Actually, I don't think a ban is possible given the 2nd Amendment. The comparison to other countries isn't particularly valid because the right to bear arms isn't in their Constitution. And there are a whole lot of hoops to go through before a Constitutional Amendment can go into effect.
Show me the Constitutional Amendment that states you give up your right to a trial to prove your guilt. Last time I checked there isn't one. However the NDAA plainly states that you can be hold indefinitely without a trial. This violates the 6th Amendment... but yet they still do it. Do you really think they give a crap about the 2nd if they are willing to violate the 6th?
Actually, the detention sections of the NDAA begin by "affirm[ing]" that the authority of the President under the Authorization for Use of Military Force Against Terrorists (AUMF), a joint resolution passed in the immediate aftermath of the September 11, 2001 attacks, includes the power to detain, via the Armed Forces, any person who was part of or substantially supported al-Qaeda, the Taliban, or associated forces that are engaged in hostilities against the United States or its coalition partners", and anyone who commits a "belligerent act" against the U.S. or its coalition allies in aid of such enemy forces, under the law of war, "without trial, until the end of the hostilities authorized by the [AUMF]". The text authorizes trial by military tribunal, or "transfer to the custody or control of the person's country of origin", or transfer to "any other foreign country, or any other foreign entity".
Addressing previous conflicts with the Obama Administration regarding the wording of the Senate text, the Senate-House compromise text, in sub-section 1021(d), also affirms that nothing in the Act "is intended to limit or expand the authority of the President or the scope of the Authorization for Use of Military Force". The final version of the bill also provides, in sub-section(e), that "Nothing in this section shall be construed to affect existing law or authorities relating to the detention of United States citizens, lawful resident aliens of the United States, or any other persons who are captured or arrested in the United States." As reflected in Senate debate over the bill, there is a great deal of controversy over the status of existing law.

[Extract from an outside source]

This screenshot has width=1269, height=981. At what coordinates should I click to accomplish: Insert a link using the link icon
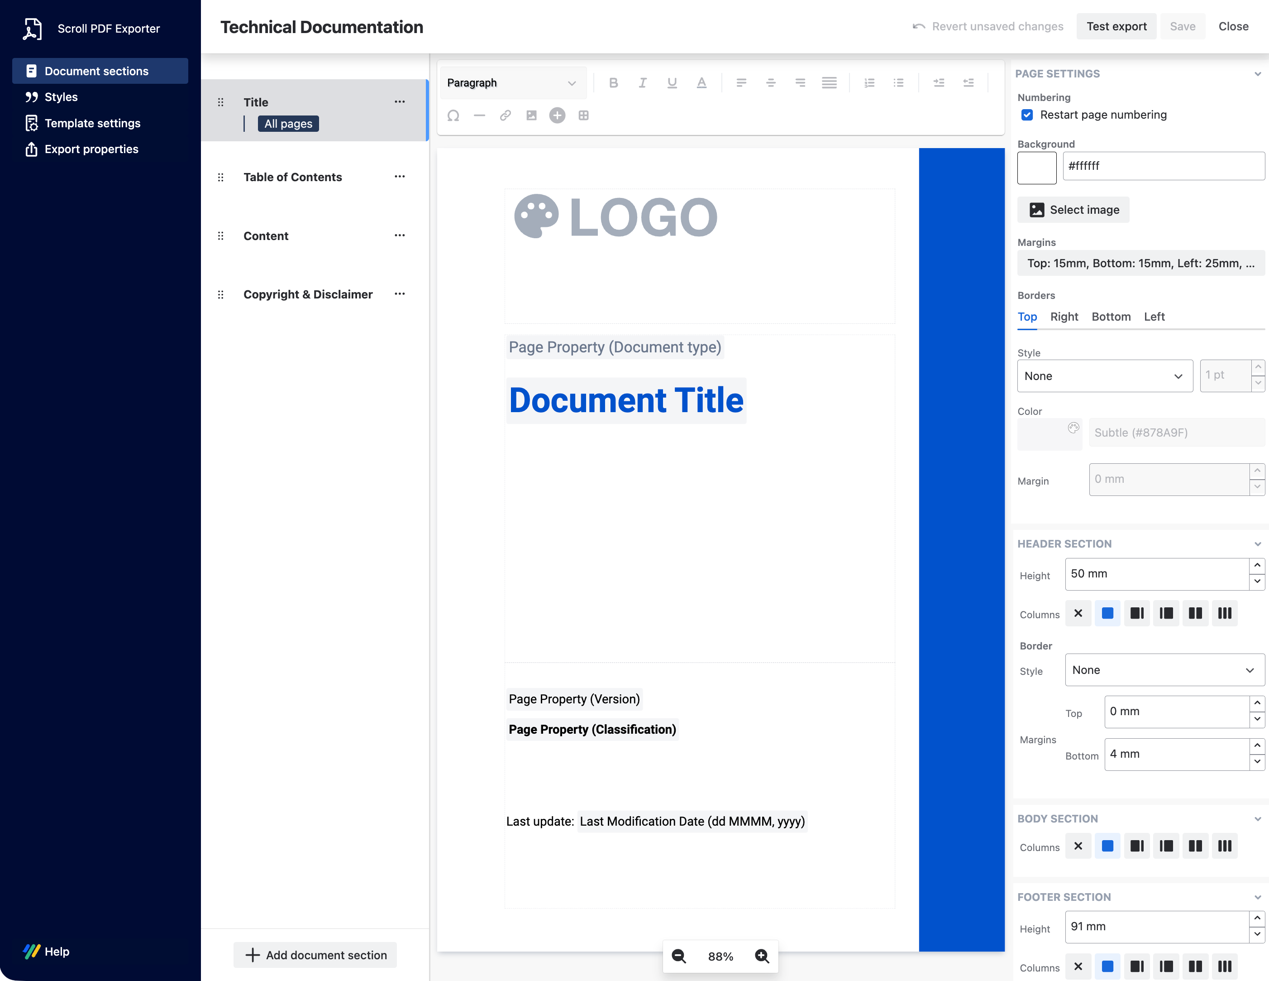tap(505, 115)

Do you honestly believe that we didn't do similar things against British sympathizers in the War of 1812 or to Confederate sympathizers in the Civil War? Even in if they were American citizens? Don't forget, Lincoln and Grant personally suspended habeus corpus
during that time. And yet the Republic persists, a century and a half later.
And yes, I'm aware that Michigan has passed a block against any state cooperation with federal officials who wish to detain Americans under sections 1021 and 1022.
Interestingly enough, the NDAA has so far passed all legal challenges. And lest you believe that the Supreme Court is in the pocket of the Administration, just this past week, the Court has ruled Obama's recess appointments Unconstitutional. That's the way the Constitution works: a system of checks and balances. No doubt any weapons ban will be challenged in court. And no doubt, the Supreme Court will weigh in. If you have believe in the Constitution, you have to believe in all
of it, not just one or two sentences. You can't cherry-pick the parts you like to defend.
Bottom line, I believe in our system of government. We decide how we want our country to be via ballots, not bullets. True, we've defended our identity where the rule of law reigns supreme with bullets, but we've never lost sight of what we're about. We've been through invasion (War of 1812), Civil War, 2 World Wars, a Great Depression, assassinations not only of presidents but of candidates, riots, and a host of other troubles. And through it all, we've never had an overthrow of the government or let an administration in power subvert who we are. We have always held our elections on schedule and transferred power peacefully. People have died to make that happen.
Never before has the government attempted to take so much away from the people... and the people are getting fed up. I read an article today where folks (law enforcement included) are getting ready to turn their nose up at the new NY gun ban. Their mindset is... come get em, but you better bring help.
That's reckless talk. I talk and work with people whose job it is to put themselves in harm's way (I work on a military program). While there are some who doubtless would sympathize with your view, the vast majority would have to stand against you. You'd be outmanned and outgunned. And the thing is, I don't see the point. Shouldn't we supposed to be working together to make our country a better place instead of taking up arms against each other?
Because this is not the same country that many of Americans have died to defend. The powers that be are hell bent on destroying this country. It doesn't matter if you wanted Obummer or Romney... its the same coin just a different side. Until we get away from a two party system the people will always suffer. The folks that call themselves patriots are refering to a country that was governed by the United States Constitution, not the current govt that is governed by greed. This used to be a great country... sadly it isn't anymore.
Now that's just extremist. Since when have we not
been a 2-party system? Since when has a 3rd party ever been anything but a spoiler? If you believe that things are going to hell, then start a 3rd party! Work within the system instead of trying to take up arms against it! The country was founded because we had taxation without representation. Well, you have representation! And you choose your representatives via the ballot box. You can't call yourselves patriots because you defend one sentence in the Constitution and then throw the rest of the Constitution under the bus. You can't call yourself a patriot because of 1 sentence and then call anyone who defends the rest of the document a sheep. It just doesn't hold water.